▸ EXERCISE DESCRIPTION
Give back, word for word, only the lines from the one containing "You are a computer-use agent." to the end of the listing below.

▸ PROVIDED ENTRIES
· · · · ·

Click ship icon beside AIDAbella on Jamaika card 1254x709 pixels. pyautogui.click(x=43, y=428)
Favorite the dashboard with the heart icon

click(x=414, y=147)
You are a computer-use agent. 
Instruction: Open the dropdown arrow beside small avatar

· · · · ·

▸ TASK RESPONSE
You are a computer-use agent. 
Instruction: Open the dropdown arrow beside small avatar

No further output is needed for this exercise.